Chondroitin-4-sulphate reduced oxidative injury in caerulein-induced pancreatitis in mice:: The involvement of NF-κB translocation and apoptosis activation

Activation of nuclear factor kappa B (NF-kappa B) and caspases may greatly amplify inflammation and cell damage in addition to that directly exerted by free radicals. Since reactive oxygen species (ROS) are involved in acute pancreatitis, we studied whether the administration of chondroitin-4-sulphate (C4S), in addition to its antioxidant activity, was able to modulate NF-kappa B and caspase activation in an experimental model of caerulein-induced acute pancreatitis in mice.

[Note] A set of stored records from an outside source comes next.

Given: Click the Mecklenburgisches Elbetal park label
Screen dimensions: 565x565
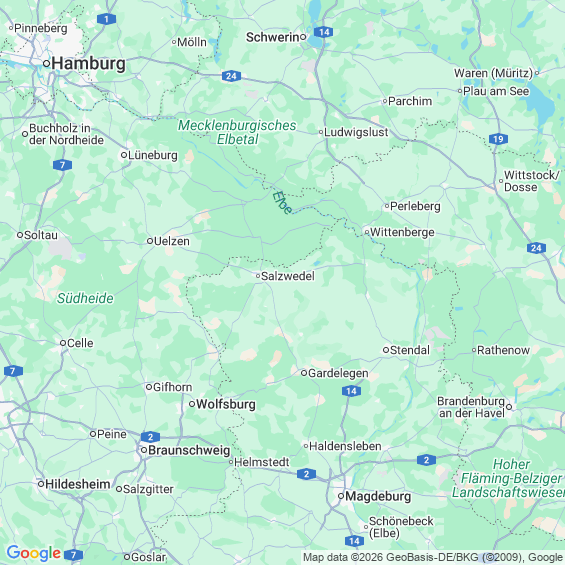Looking at the screenshot, I should (x=237, y=132).
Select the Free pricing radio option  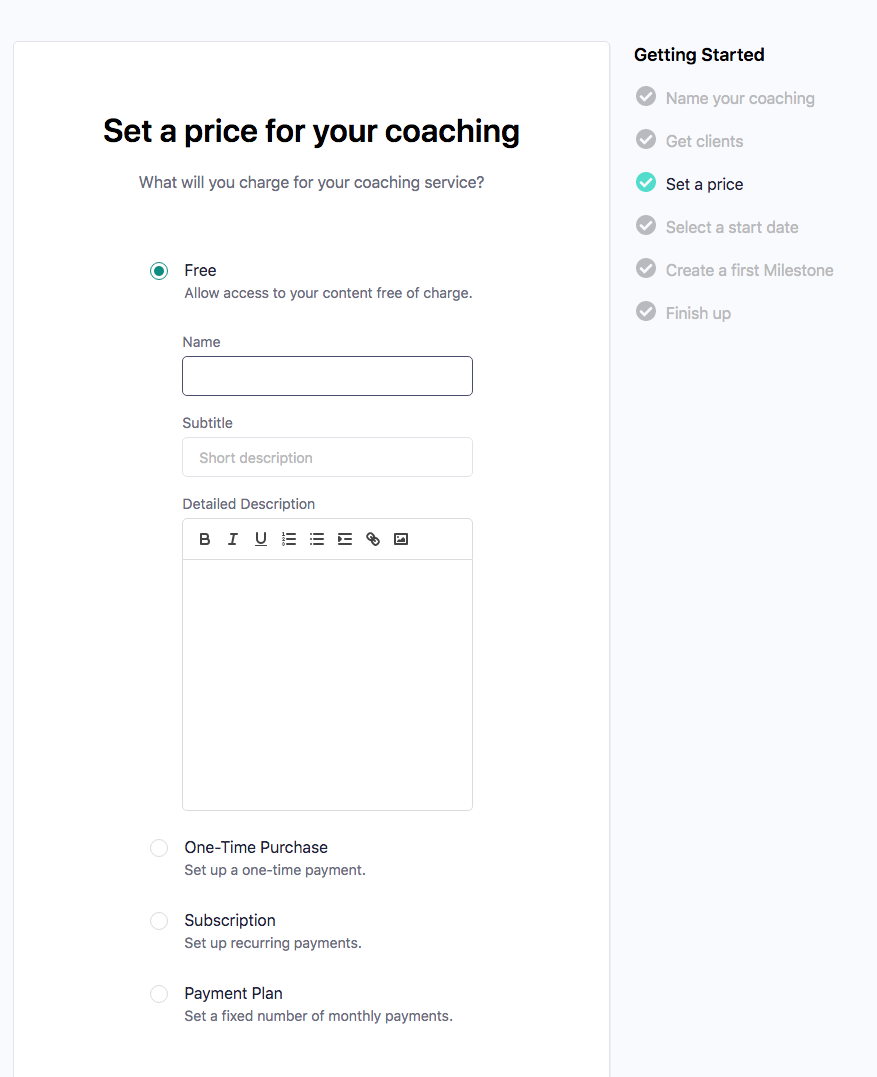tap(159, 271)
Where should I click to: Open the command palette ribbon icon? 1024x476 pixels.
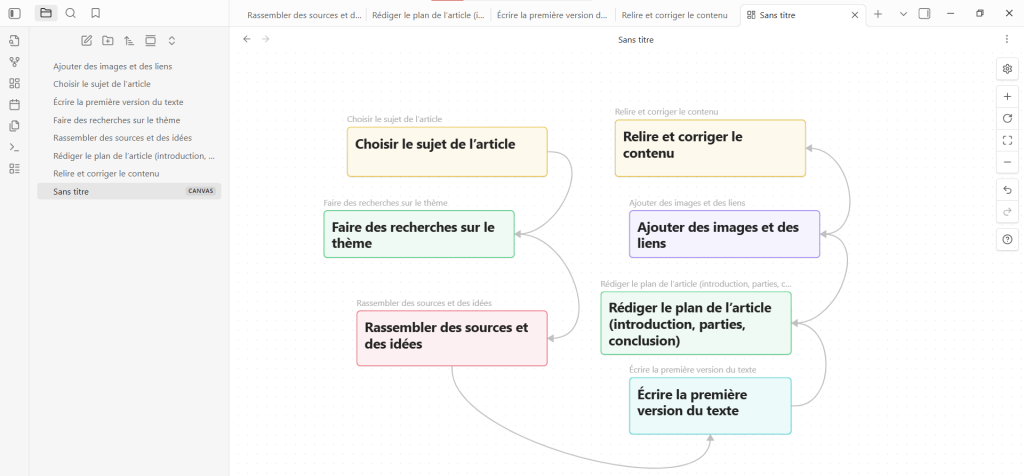point(14,147)
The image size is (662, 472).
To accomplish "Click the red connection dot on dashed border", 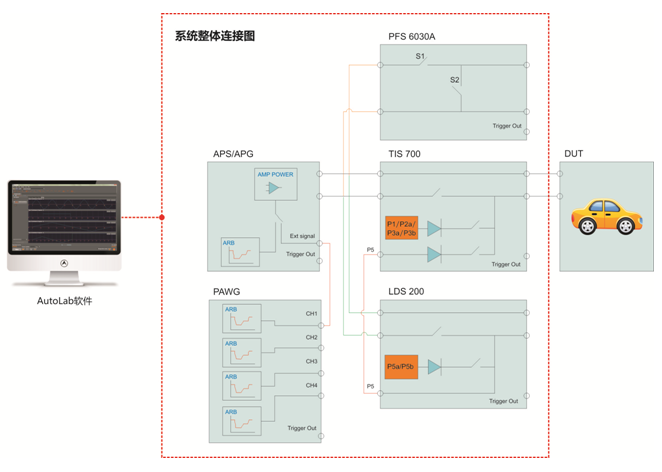I will 162,217.

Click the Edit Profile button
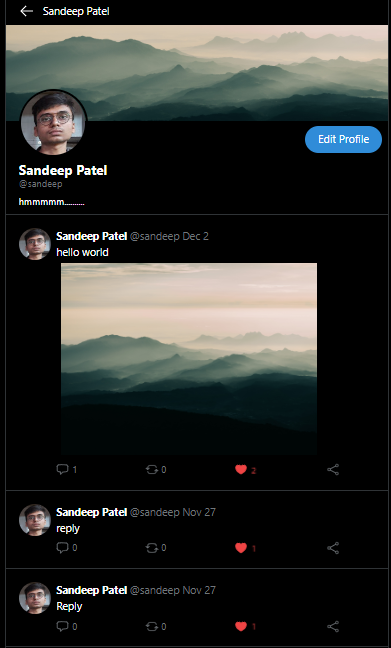[343, 139]
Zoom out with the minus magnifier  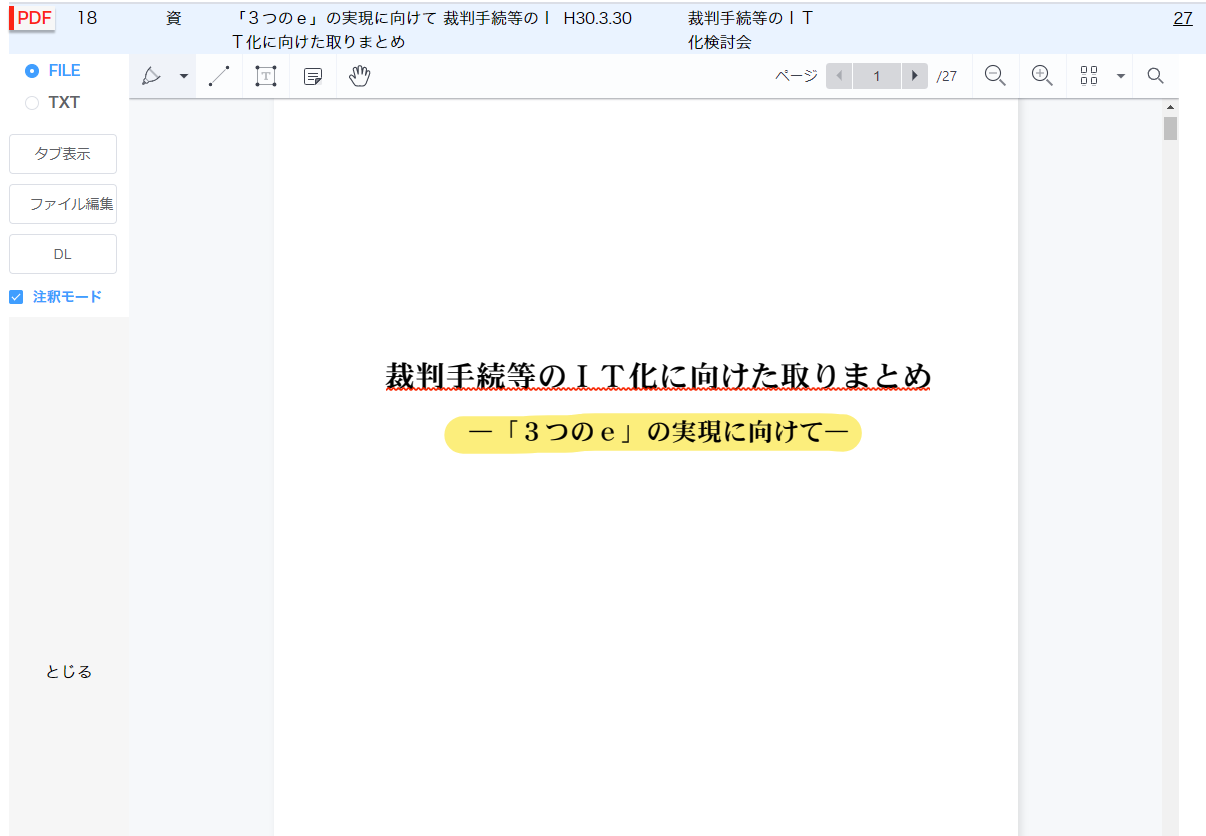[x=995, y=76]
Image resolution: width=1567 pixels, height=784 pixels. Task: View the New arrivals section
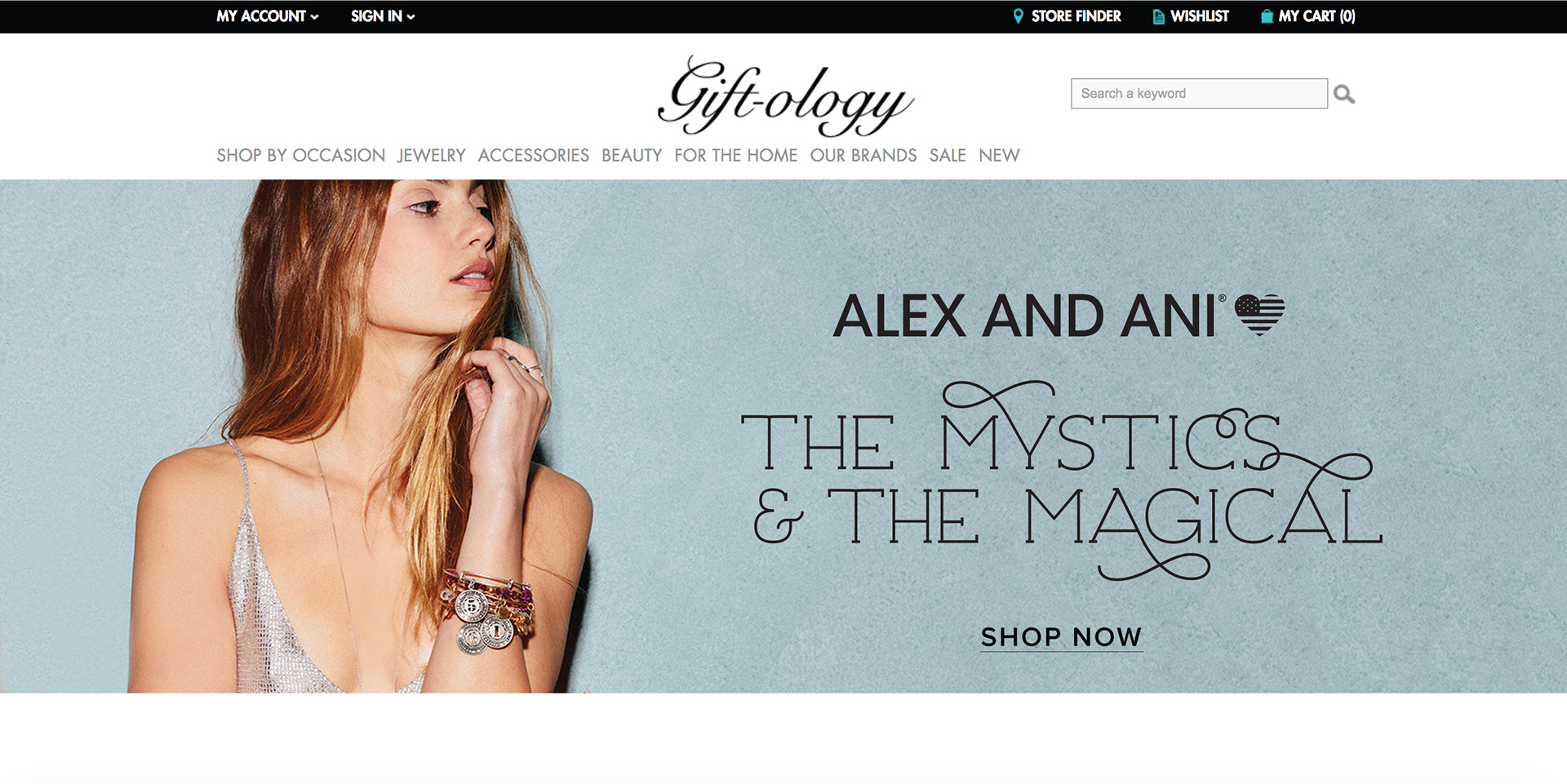[999, 155]
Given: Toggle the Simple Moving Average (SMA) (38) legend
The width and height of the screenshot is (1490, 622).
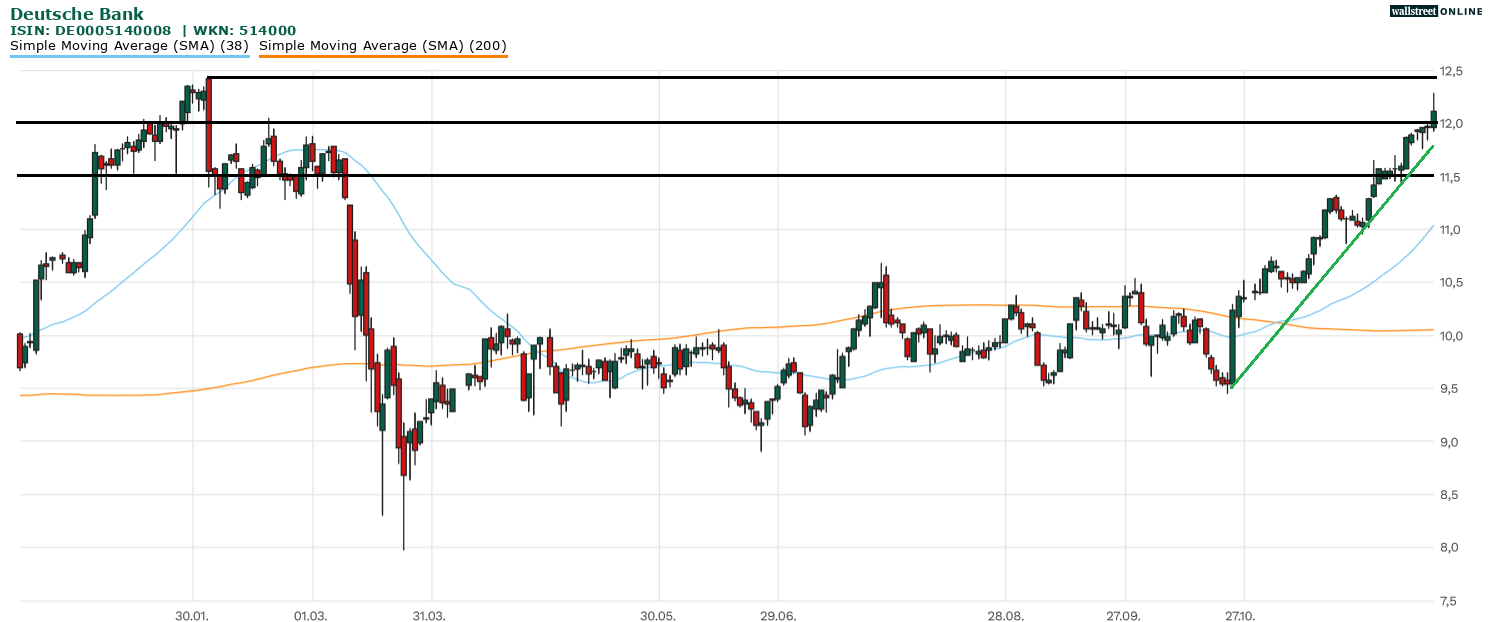Looking at the screenshot, I should pyautogui.click(x=129, y=46).
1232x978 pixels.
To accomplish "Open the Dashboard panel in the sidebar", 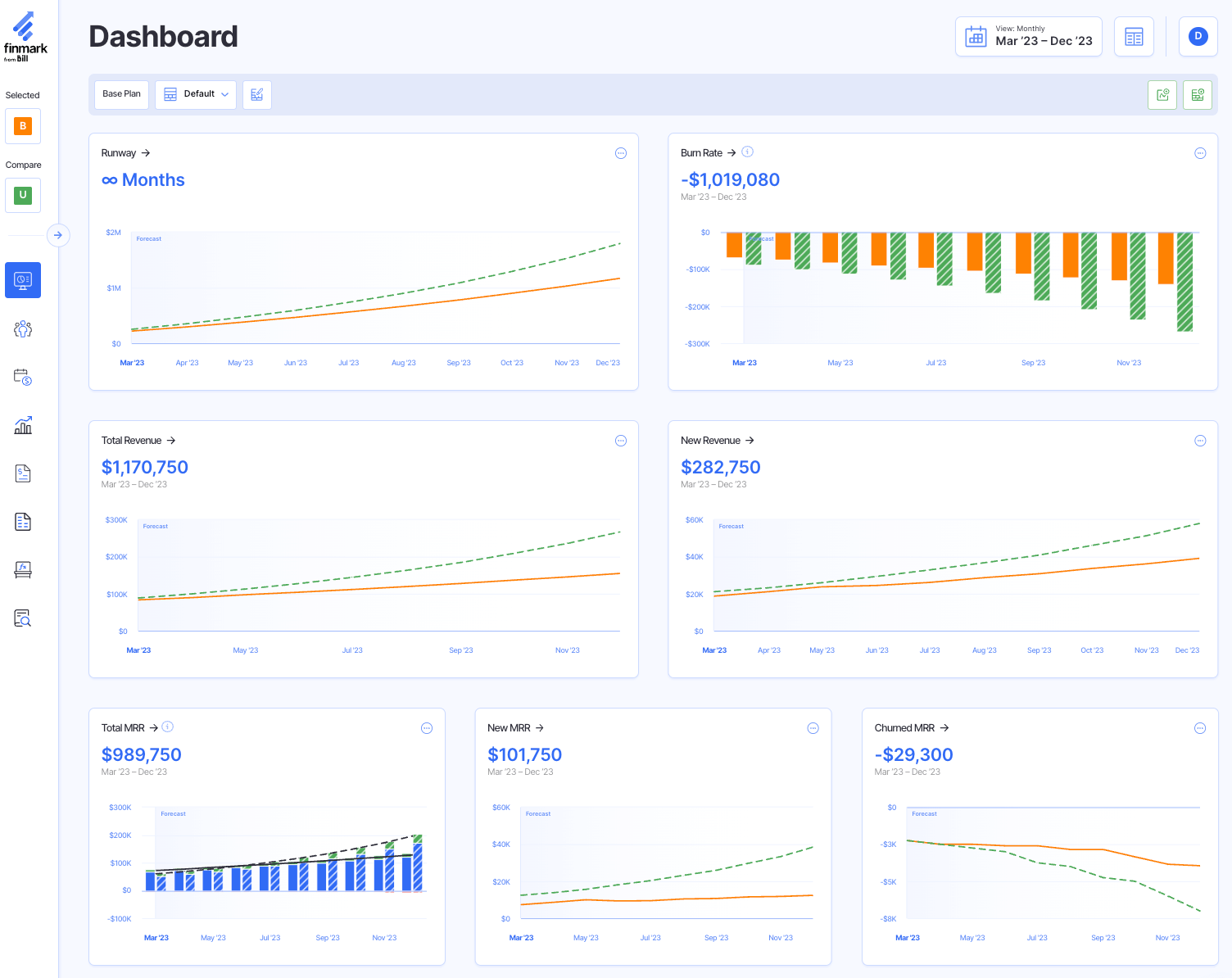I will [22, 279].
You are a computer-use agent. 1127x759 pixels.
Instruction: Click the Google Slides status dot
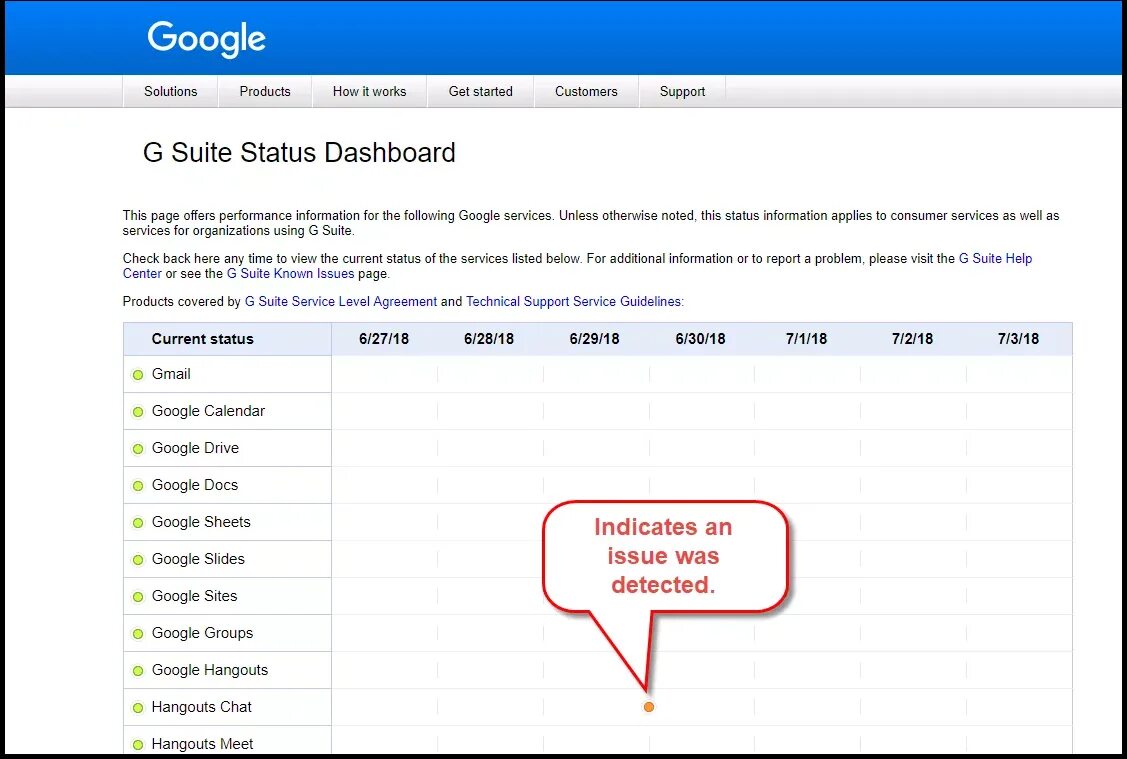click(139, 559)
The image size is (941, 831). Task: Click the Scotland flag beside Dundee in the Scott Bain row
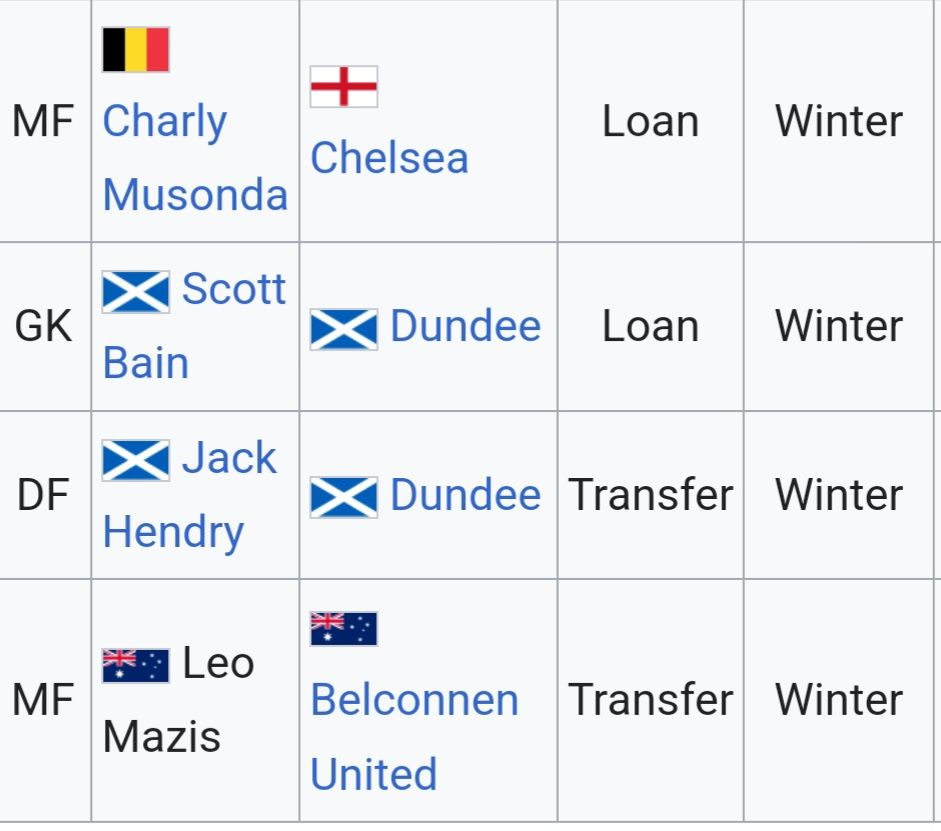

Hyperstimulating doses of caerulein (50 mu g/ kg), five injections per mouse given at hourly intervals produced the following: high serum lipase and amylase activity; lipid peroxidation, evaluated by 8-isoprostane concentrations; loss of antioxidant defenses such as glutathione reductase (GR) activity; NF-kappa B activation and loss of cytoplasmic I kappa B alpha protein; increases in tumor necrosis factor-alpha (TNF-alpha), interleukin-6 (IL-6), caspase-3, and caspase-7 gene expression and their related protein; accumulation and activation of neutrophils in the damaged tissue, evaluated by elastase (ELA) determination; and pancreatic injury, evaluated by histologic analysis. Pretreatment of mice with different doses of C4S, given 1 hr before caerulein injections and 1 and 2 hrs after the last caerulein injection, reduced lipid peroxidation, inhibited NF-kappa B translocation and cytoplasmic I kappa B alpha protein loss, decreased TNF-alpha, IL-6, and caspase gene expression and their related protein levels, limited endogenous antioxidant depletion, and reduced tissue neutrophils accumulation and tissue damage. Since molecules with antioxidant activity can block NF-kappa B and apoptosis activation, we suggest that C4S administration is able to block NF-kappa B and caspase activation by reducing the oxidative burst.